Very few businesses can claim to be prepared for the loss of key employees. Quite often it is an unexpected and unplanned for event that causes quite a bit of disruption to 'business as usual'.
It is quite a gut wrenching experience to see an employee you have worked with over a period of time leaving your business. Even if the parting of ways is on good terms with a period of handover, you just know that there is so much information walking out the door with your former employee and there is nothing you can do about it.
And this is only just the beginning...
While labouring through a period of being understaffed and overworked you are then faced with the task of recruiting a new employee to fill the vacant position. This is followed by the inevitable probation and training period where, hopefully the new employee comes up to speed and is able to pick up where the former employee left off.

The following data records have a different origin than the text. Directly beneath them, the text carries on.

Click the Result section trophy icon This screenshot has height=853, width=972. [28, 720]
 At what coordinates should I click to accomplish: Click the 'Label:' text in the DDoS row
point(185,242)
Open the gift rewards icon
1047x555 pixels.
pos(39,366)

The problem is: What exactly was it that the former employee really did? They always seemed to be busy and on the rare occasion that they were absent due to illness, there were those problems that arose that were only truly resolved when they returned and took control and ‘cleaned things up’.
There has to be a better way...
Fortunately quite a bit can be done to minimize the impact of situations like this on our business. And like most truly worthwhile solutions the steps required to complete this part of your business development does take some effort on your part.
There is an established path that you can follow to get your business in order and the benefits to you and your employees are much farther reaching than just minimizing the impact of key employees leaving you.
The following is by no means a definitive list of what is required. But it does give you some idea of the steps required.
1) Create a flexible forward thinking Organization Chart defining the positions you require in your business.
2) Determine what the responsibilities are for the positions in your business.
3) Assign Employees to relevent positions in the Business.
4) Document key information that is critical to your business and make it available to your employees.
5) Work with your employees to define what it is they do, how they do it and most importantly how it could be done better.
6) Record, optimize then implement the business systems you have identified.
7) Assign the business systems to the relevant positions and monitor their use.
By consistently following these steps for all positions in your business you will insulate yourself from some of the problems that occur when key employees leave your business.